Wall-E, Hancock, and the devil
Hey, I'm actually making it to the theatre for the occasional film these days. Back when we had our first, I couldn't wait for the day that my kid would beg me to go to the movies, and that day be here.
Just last light we locked in for the new X-files movie. I got the DVD sets that are just "the mythology" and we watched them as kind of a father-daughter event. So of course we have to see the new flick together.
The whole family sat down to watch Wall-E, but alas, 'twas only MPC1 and myself who finished it. Wall-E, though it has a minimum of dialogue, has so many plot turns that after about 20 minutes, MPC2 was kinda dazed, and it made her tummy feel funny, so she and mom went home. (I offered, but mom had missed enough through trips to the potty, so I didn't get voted off the island.)
I even missed a plot point during my potty break. I was able to pick the threads back up as far as I can tell.
Well, it's everything you're going to (or already have) read about: brilliant, pretty, moving, do-dah do-dah. Should you see it? Heck yeah.
As Kottke pointed out, the world of Wall-E is a lot like that of the not very funny Idiocracy. I noted that the romance sub-plot had a lot of similarities to my favorite romance Eternal Sunshine of the Spotless Mind.
They've got to knock it off with the misfits being heroes, though. That sub-plot is so gratuitous here, you can just hear gay 'ole "Charlie-in-the-box" warble "it's been done!" Like someone once said of Cocoon - and I avoided saying in my post about the latest Indiana Jones - we don't need one more movie where a spaceship takes off at the end and the credits roll, and no more fucked-up characters saving the day.
For you movie tech buffs, here's an article on how Wall-E was filmed, particularly how they got the camera movement to be more realistic.
Also saw Hancock with MPC1, which was just a hair too naughty for her eleven years, as Hancock's Marty McFly action word is "Asshole".
It's OK. A nice popcorn movie. Don't feel denied if you don't catch it in the theatre. Even though it's a big-screen movie, it was directed for the TV - nothing but closeups, and the action scenes just aren't all that grand and vast.
As usual, Will Smith's presence really makes the flick. That guy can do just about anything.
It is too bad, though, that the movie isn't just awesome. The last really awesome film he was in was Men in Black (not counting the unfairly harshed upon and pretty darn good Jersey Girl). Wish he could get another out and out winner like that.
Apparenly, Hancock was once better, according to this guy. (And you can snag the source script of the flick before it morphed into Hancock.)
Maybe now that Smith is such a megastar, the studios just won't let his films be overly edgy.

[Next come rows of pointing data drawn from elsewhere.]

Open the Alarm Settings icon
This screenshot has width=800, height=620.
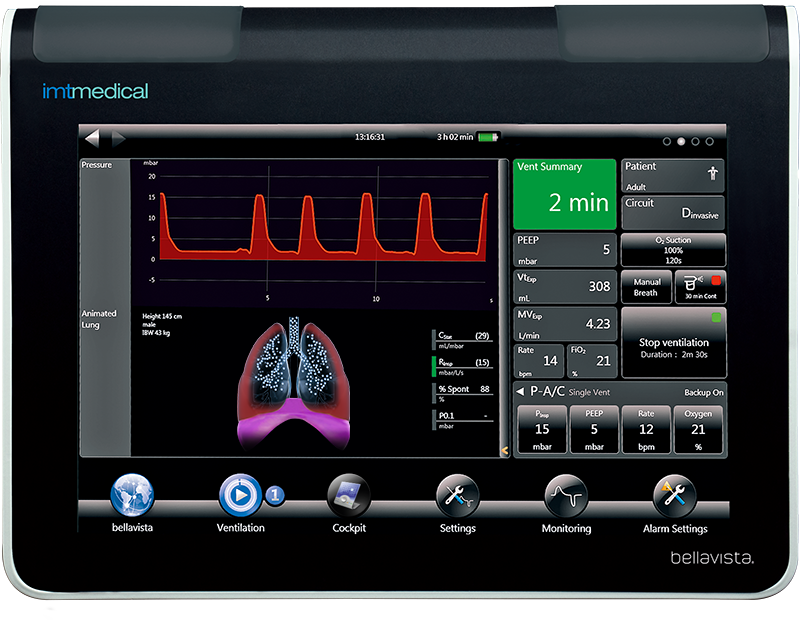[674, 495]
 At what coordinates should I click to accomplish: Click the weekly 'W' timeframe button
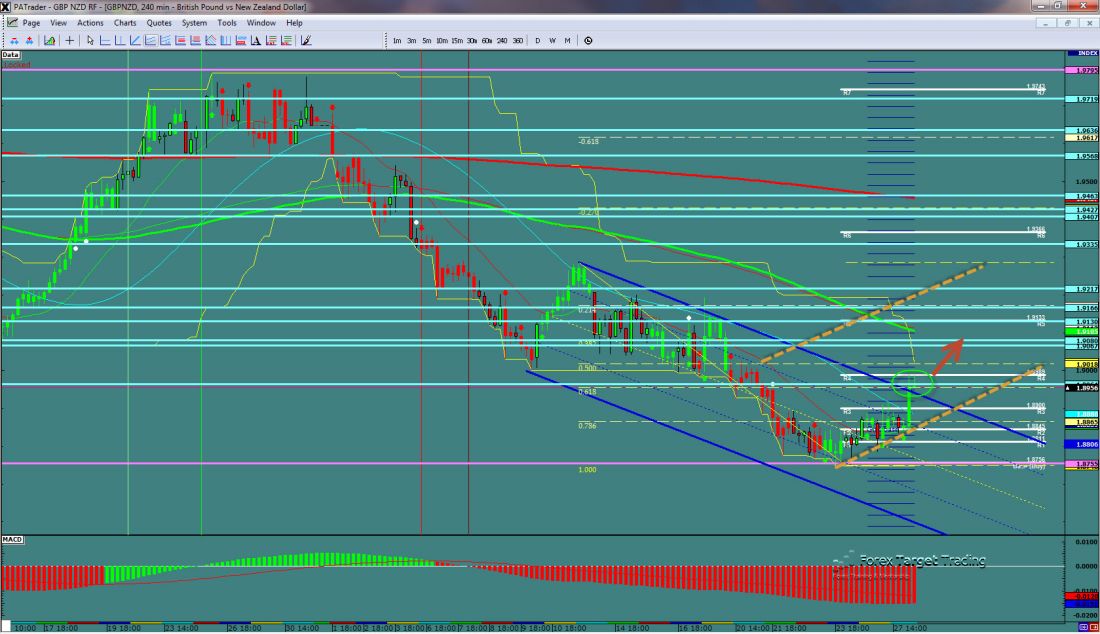coord(552,41)
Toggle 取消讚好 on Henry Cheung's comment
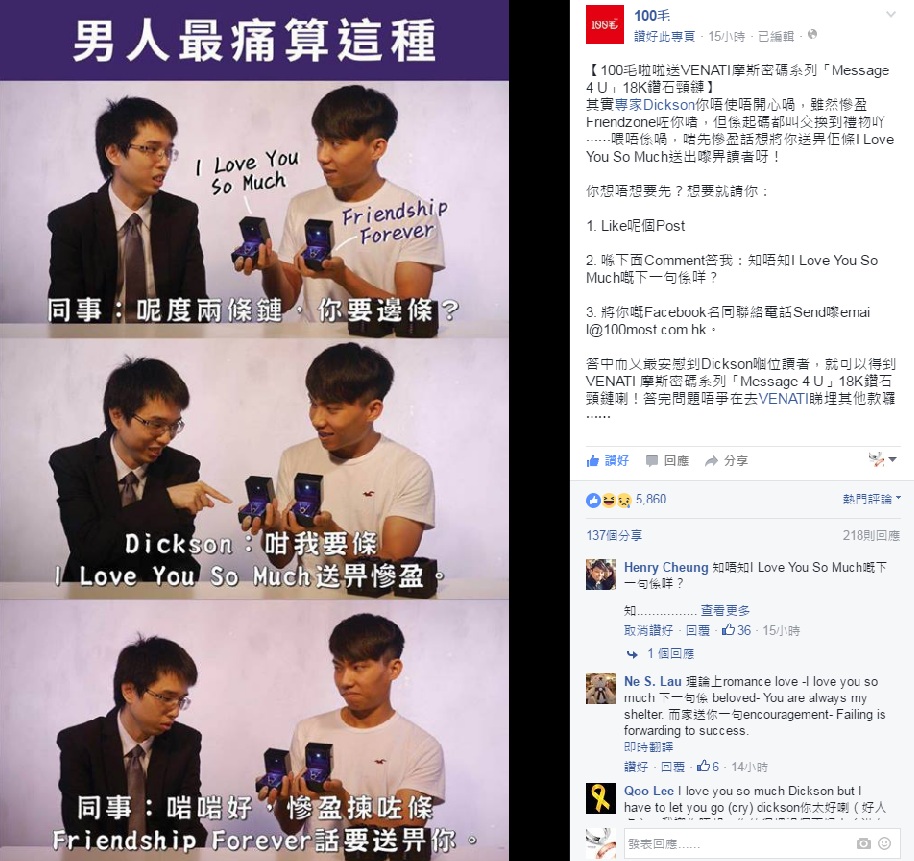 pos(648,630)
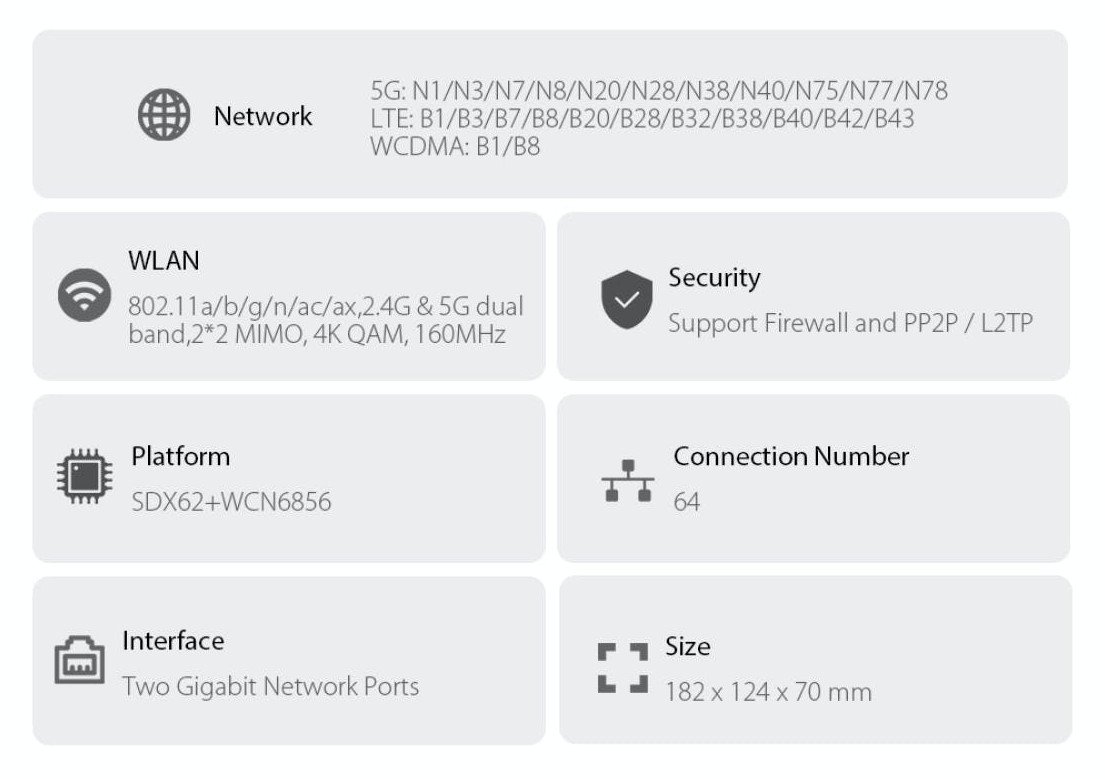Click the Ethernet port Interface icon

pos(79,660)
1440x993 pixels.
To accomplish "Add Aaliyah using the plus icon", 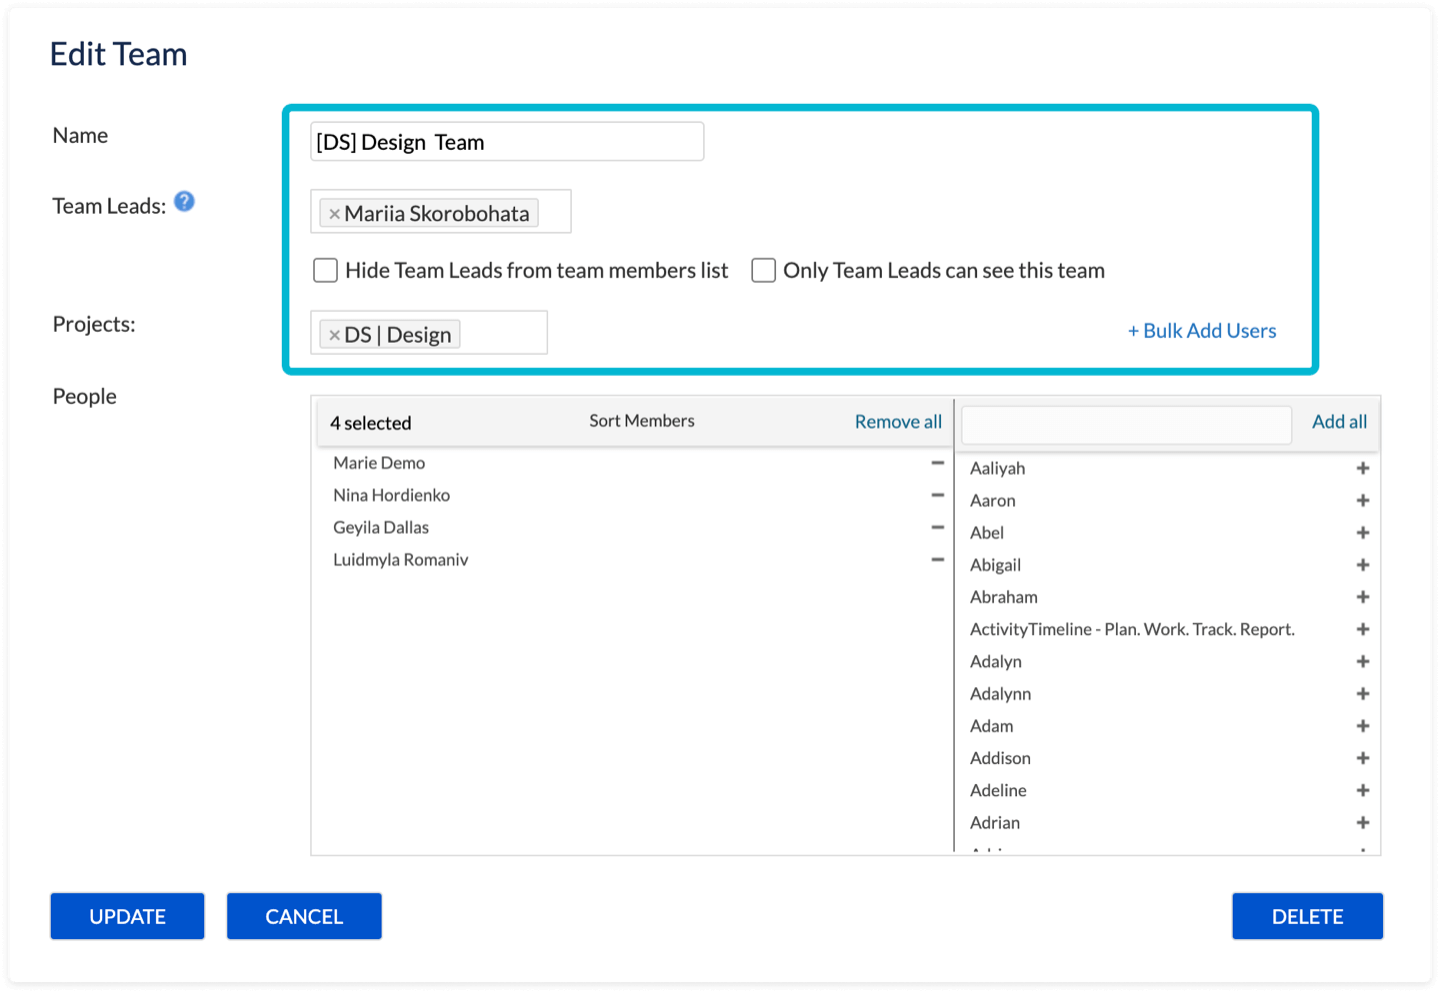I will (x=1362, y=468).
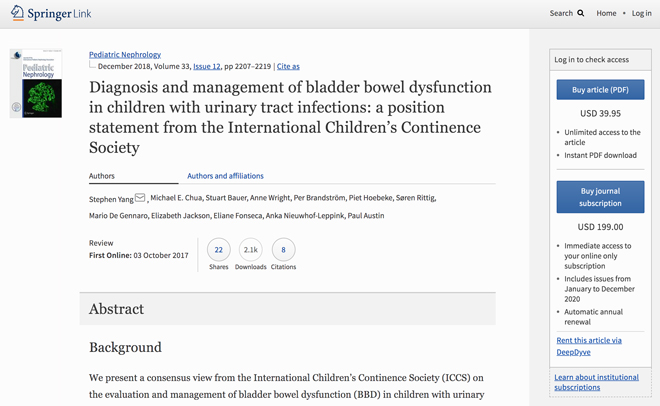Image resolution: width=660 pixels, height=406 pixels.
Task: Open the Pediatric Nephrology journal cover thumbnail
Action: (x=36, y=84)
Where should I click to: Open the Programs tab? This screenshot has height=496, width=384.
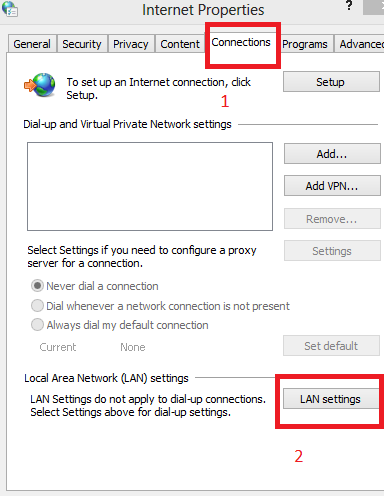point(305,44)
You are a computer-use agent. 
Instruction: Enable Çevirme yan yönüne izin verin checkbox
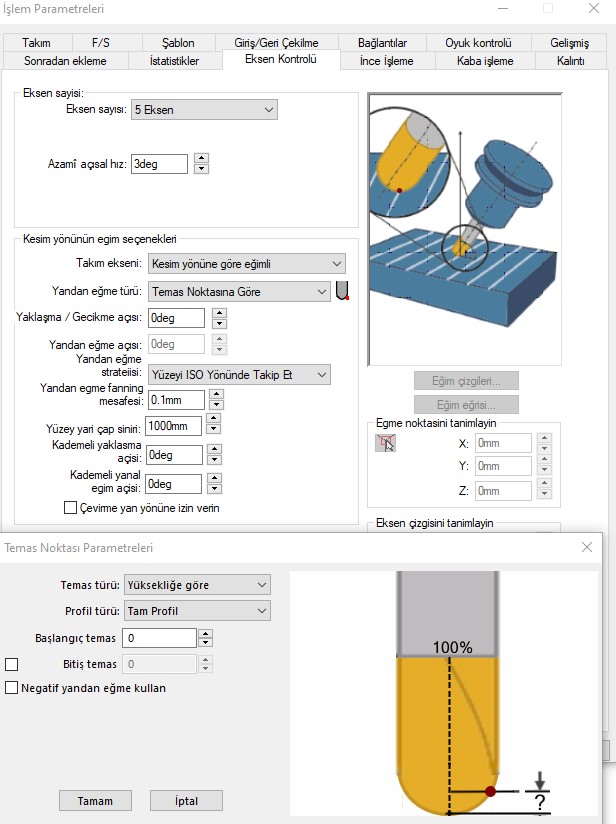point(70,508)
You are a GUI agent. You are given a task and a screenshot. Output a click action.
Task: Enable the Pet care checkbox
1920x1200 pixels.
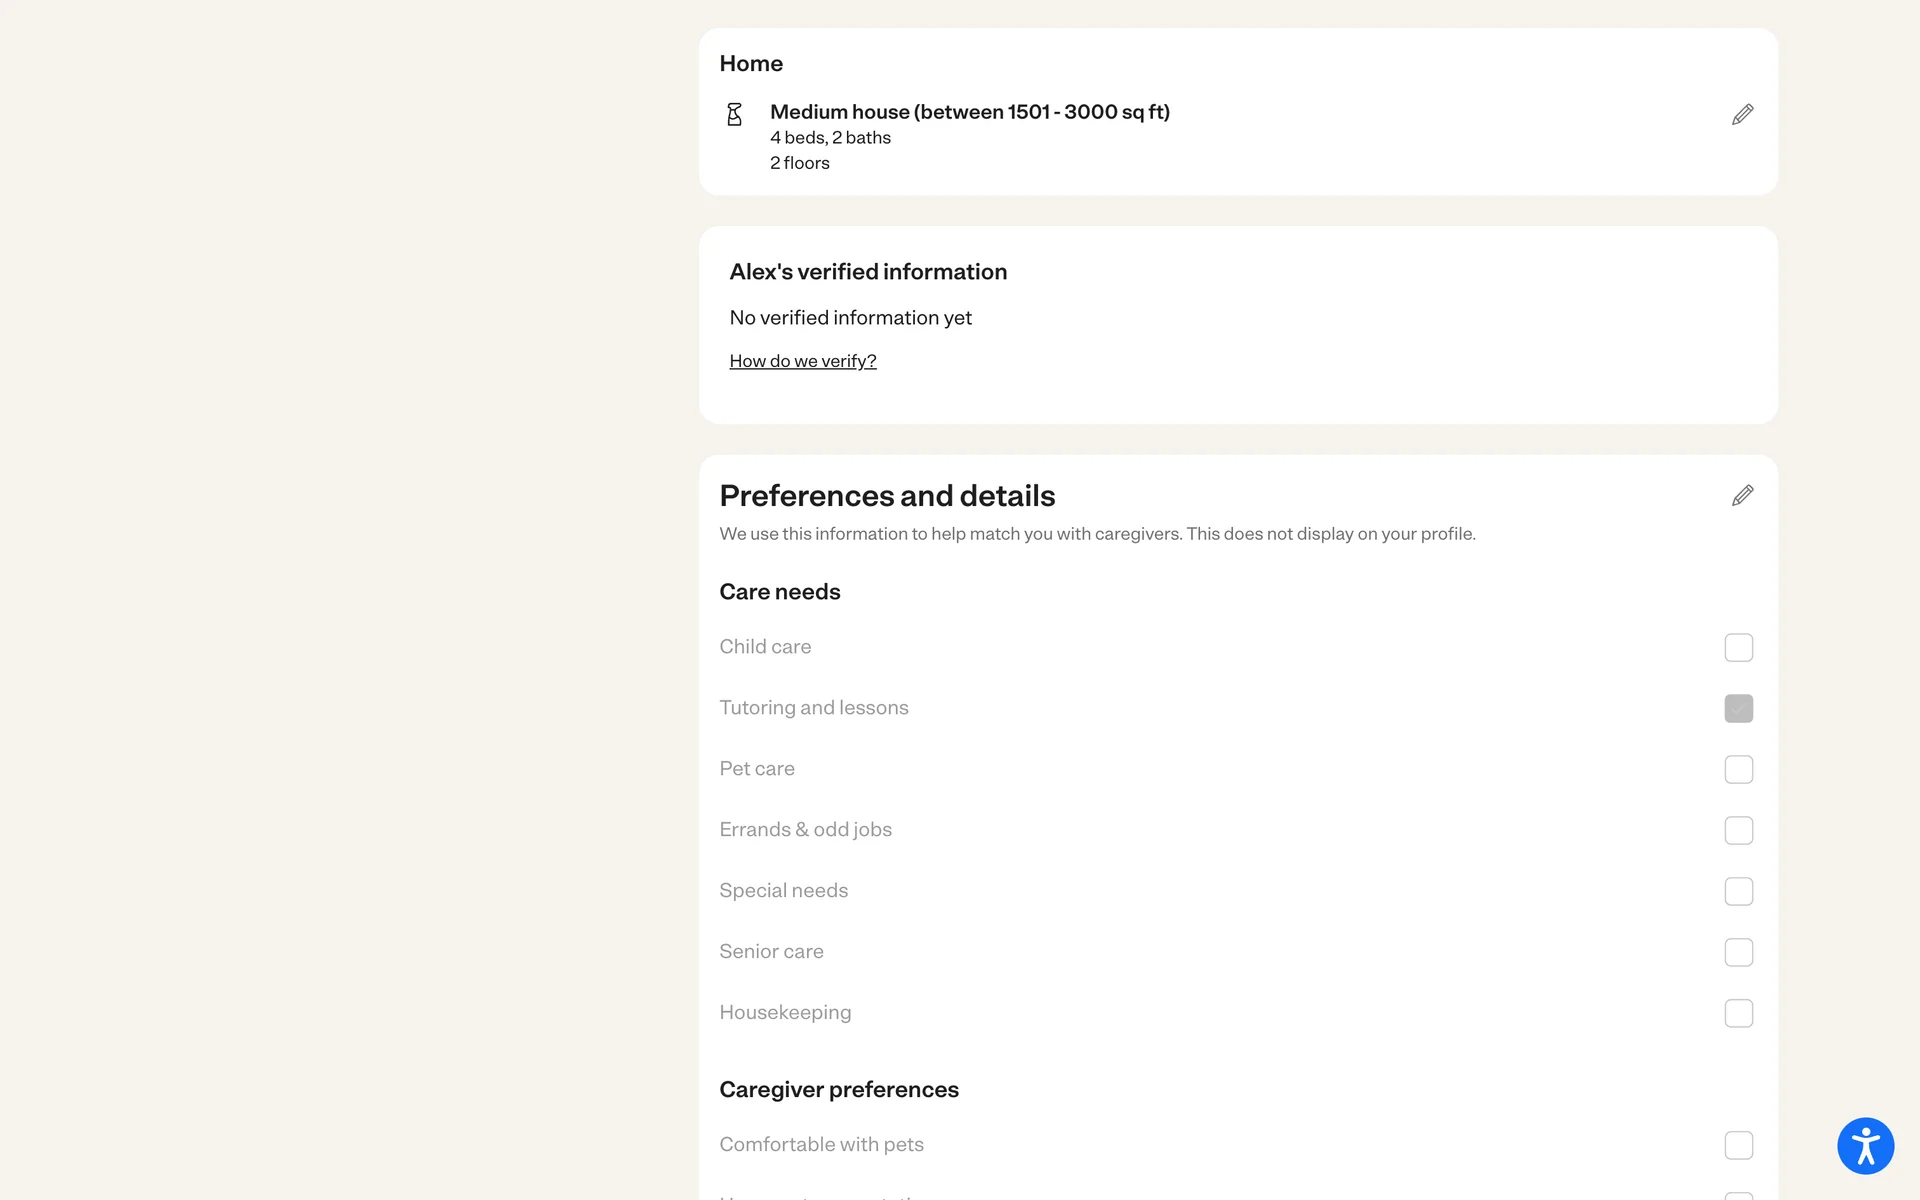click(1738, 770)
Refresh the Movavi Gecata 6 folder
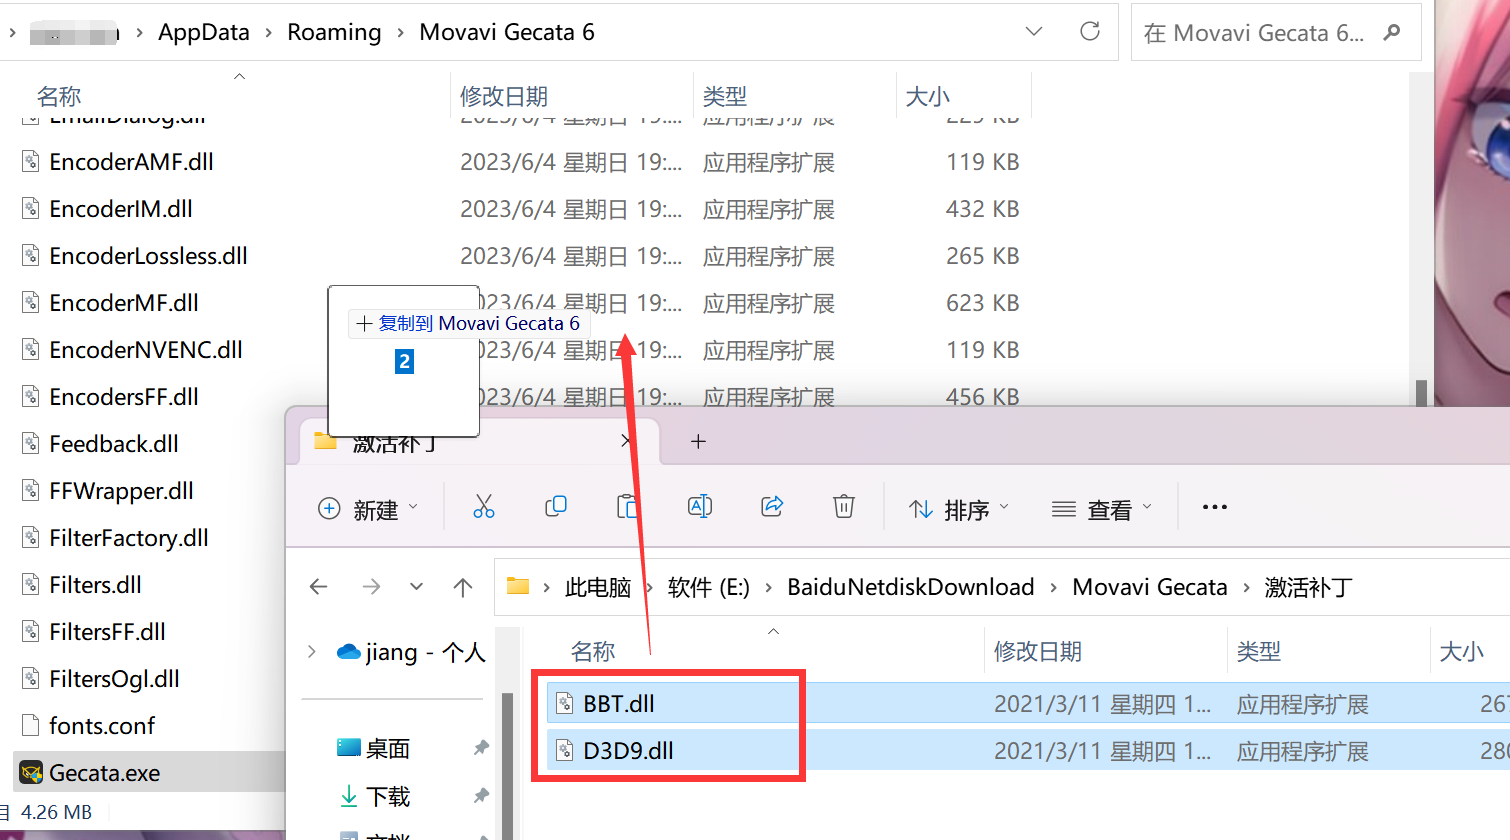The image size is (1510, 840). coord(1090,32)
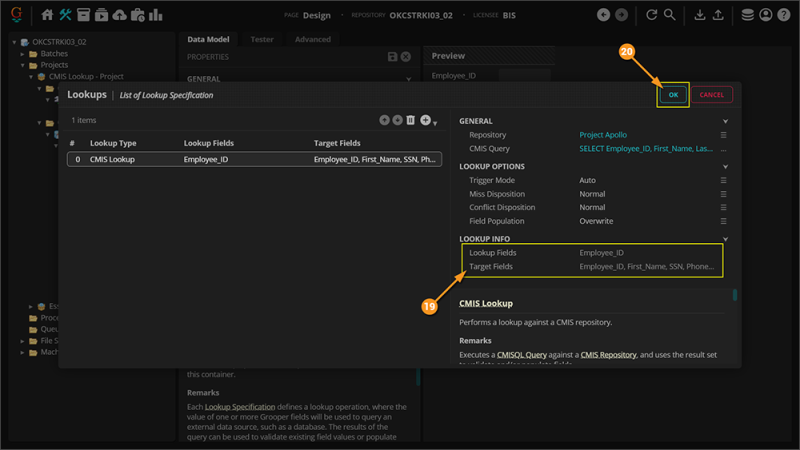
Task: Open the Trigger Mode options menu
Action: 723,180
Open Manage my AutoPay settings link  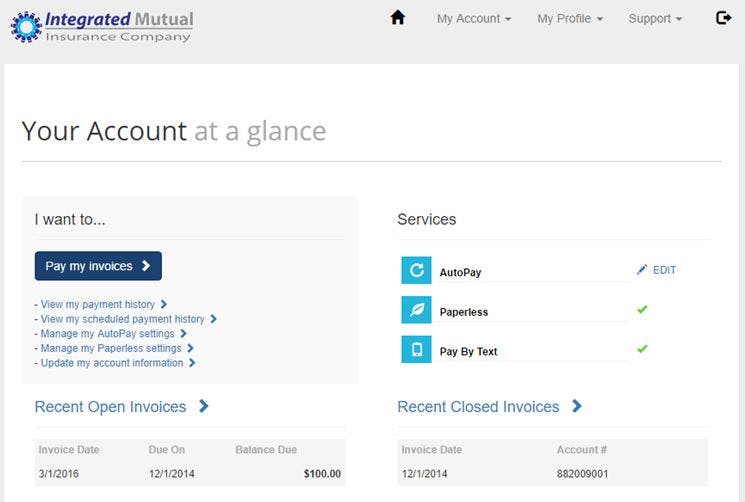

Finally caught Before the Devil Knows You're Dead on vid, and as evidenced in this post and comments by M. Blowhard, isn't all that - even though it opens on portly Philip Seymour Hoffman porking Marisa Tomei in a pretty explicit shot.
It's just too overwrought, and there's no one we care about, which is usually a fatal flaw in a flick. Just a bunch of middle-class lowlifes fucking up their lives. It kind of has that same fascination but eventual rush of disgust you get waiting for the guy at the party who's way past his cups to puke. You know the eventuality. It's kinda fun to anticipate it. It's gross when it goes down, and ultimately you're kind of ashamed of having witnessed the event.
On the 2blowhards there's a discussion about PSH's acting. I'll put my vote in the "yes" column as he's always convinced me he was who he was. He's fun to watch. But, M. Blowhard is right, he "indicates." (See the post.) He's clearly "acting" (scare quotes and all) in every scene and you know it. He reminds me of Dustin Hoffman, actually, who I also like to watch.
Oh well. Not everyone can be Meryl Streep.